I most certainly do.

Saboteuse have been spitting out the odd release for the last ten years or so now but none have them have given me the goosebumps like this one. Previous releases have been more in the improv vein [to these ears at least], noisier, edgier, rougher but ‘X’ is it. Its easily the pairs best release yet and for two people with such vast back catalogues and such a depth of experience working and releasing within what passes for the underground these days, its easily one of their best.

That ‘X’ is limited to 50 copies and only available on cassette and download is laughable. Feeding Tube have done an excellent job with Silver Dick and I urge them with every tiny fibre of my being to give this the vinyl treatment too.

Actually I was lying about Joincey being the common factor between these two releases, Kate Armitage appears on them both too, as a ‘thanks’ on ‘X’ but as a full blown member of Silver Dick where she is credited with guitar and vocals, as is Martin Greenwood, all of them blowing in to things and singing, the sounds being off kilter improv pop with a Joincey on drums, vocals and ‘other’.

Whether its improv or not is open to conjecture. Seeing them play in Leeds last week I kind of recognised some of the songs once I got the vinyl and listened to it from the comfort of my own Poang. But the road to Improv heaven is not a primrose lined path strewn with scented petals, its more of a weed sprouting stretch of freshly laid thin Gypsy tarmac upon which you try your best to keep a hold of your senses. Improv is not for the feint of heart and can lead to fist fights in the gutters of Leeds city centre. Some people find that anything that wanders beyond the remit of Radio 2/Classic FM to be improv in that it all sounds like people making it up as they go along anyway. Its a tricky subject, where does improv end and structure begin? I’ll ask John Zorn the next time I see him in Tescos.

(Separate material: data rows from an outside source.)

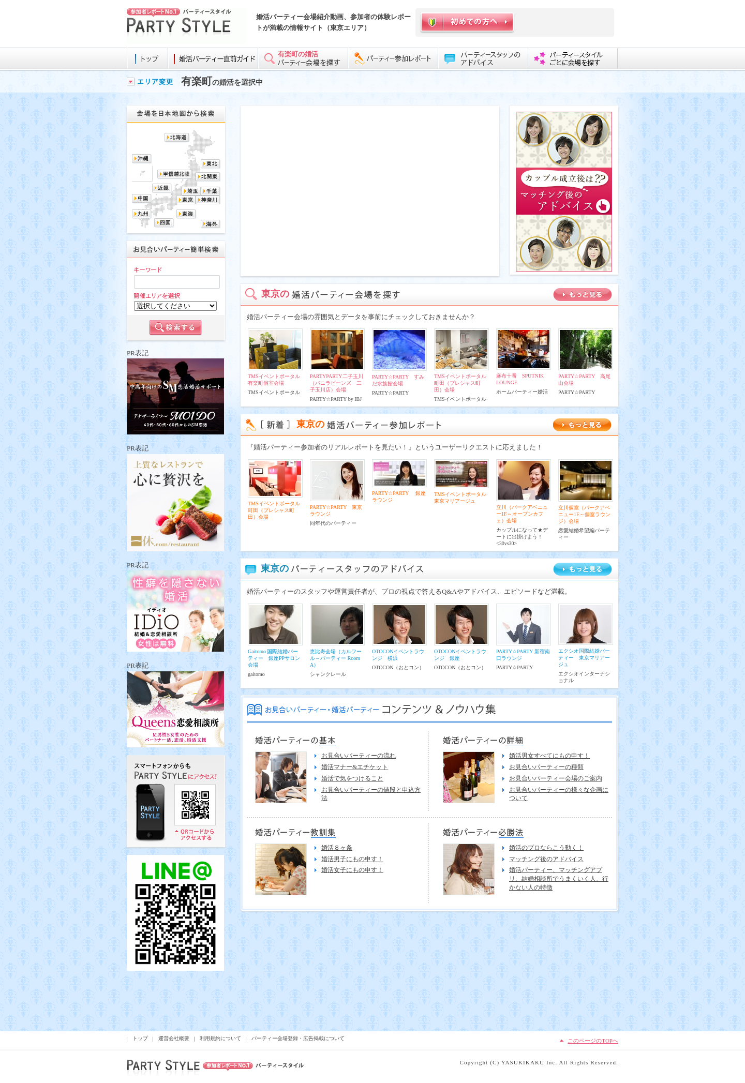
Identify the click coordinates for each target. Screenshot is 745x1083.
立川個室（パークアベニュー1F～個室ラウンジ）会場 (584, 514)
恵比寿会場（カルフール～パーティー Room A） (336, 658)
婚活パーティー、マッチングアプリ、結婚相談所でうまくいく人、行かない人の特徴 (558, 878)
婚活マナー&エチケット (354, 767)
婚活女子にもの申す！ (352, 870)
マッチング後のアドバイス (546, 859)
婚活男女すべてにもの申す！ (549, 755)
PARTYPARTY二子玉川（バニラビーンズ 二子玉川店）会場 (336, 383)
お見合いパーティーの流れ (358, 755)
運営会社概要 (173, 1038)
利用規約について (220, 1038)
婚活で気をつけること (352, 778)
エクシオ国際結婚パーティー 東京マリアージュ (584, 657)
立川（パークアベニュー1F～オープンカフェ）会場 (522, 513)
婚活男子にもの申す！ (352, 859)
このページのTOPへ (593, 1040)
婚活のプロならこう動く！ (546, 847)
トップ (140, 1038)
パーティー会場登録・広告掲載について (298, 1038)
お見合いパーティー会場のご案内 (555, 778)
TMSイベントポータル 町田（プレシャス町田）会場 (462, 383)
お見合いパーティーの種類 (546, 767)
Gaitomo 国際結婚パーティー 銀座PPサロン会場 (274, 658)
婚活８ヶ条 (336, 847)
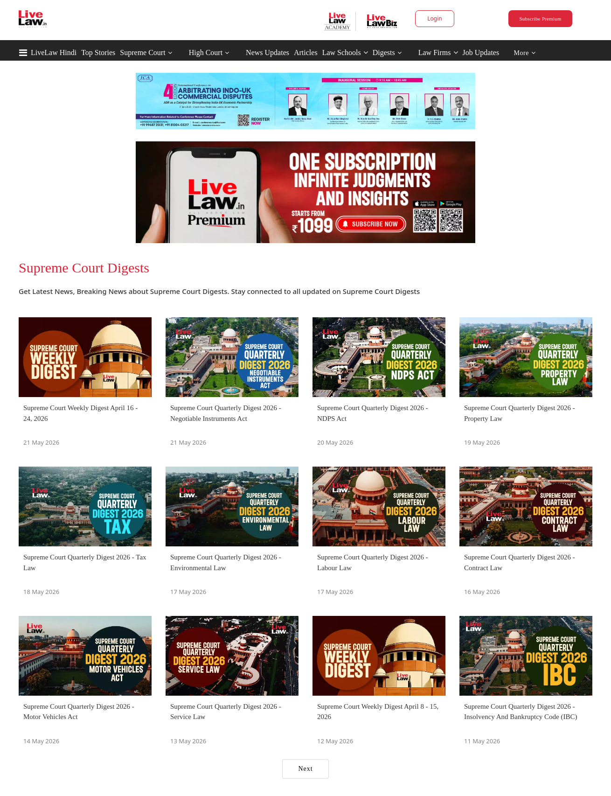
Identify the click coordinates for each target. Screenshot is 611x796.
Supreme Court (142, 52)
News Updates (267, 52)
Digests (384, 52)
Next (305, 768)
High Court (205, 52)
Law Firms (438, 52)
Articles (306, 52)
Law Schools (345, 52)
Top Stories (98, 52)
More (525, 52)
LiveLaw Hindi (53, 52)
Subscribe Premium (540, 18)
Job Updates (481, 52)
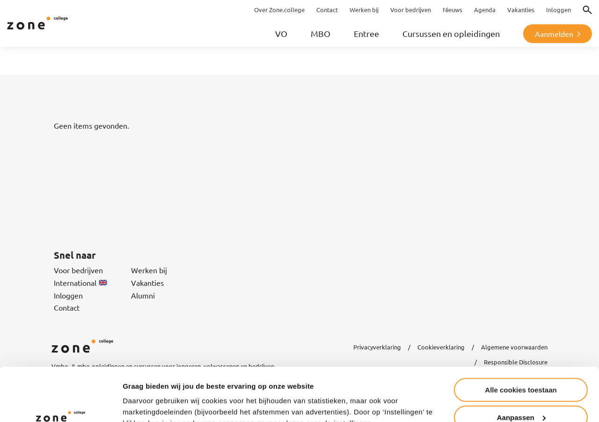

The eponymously titled Silver Dick has six tracks the longest being the opener ‘Reps’ that stretches all the way to 13 minutes and pretty much encapsulates all that is good about Silver Dick; mumbled vocals from Armitage [think someone singing after eating glue and being asleep for two weeks], battered rim shots, scraggly guitar, stretches of not much happening and wild racket. The see-sawing guitars of ‘Roman’ are head swimmingly swoony while second longest track ‘A Horse With No Opinion’ ventures the nearest to song structure with a recognisable slowed down naked strummed guitar chord progression and singing that emerges as if from the depths of a coal cellar. ‘Caul’ sees Armitage singing as if a small child trying to memorise a nursery rhyme by repeating it over and over again all this to a background of blown pipes and spidery notes plucked from high on the guitar neck. As a trio they fit perfectly with the wonk and bend somehow suggesting form before tearing it up and shoving it into toot filled rooms full of scrabble and dink.

Byron Coley calls it the ‘new, new thing’ which is good enough for me.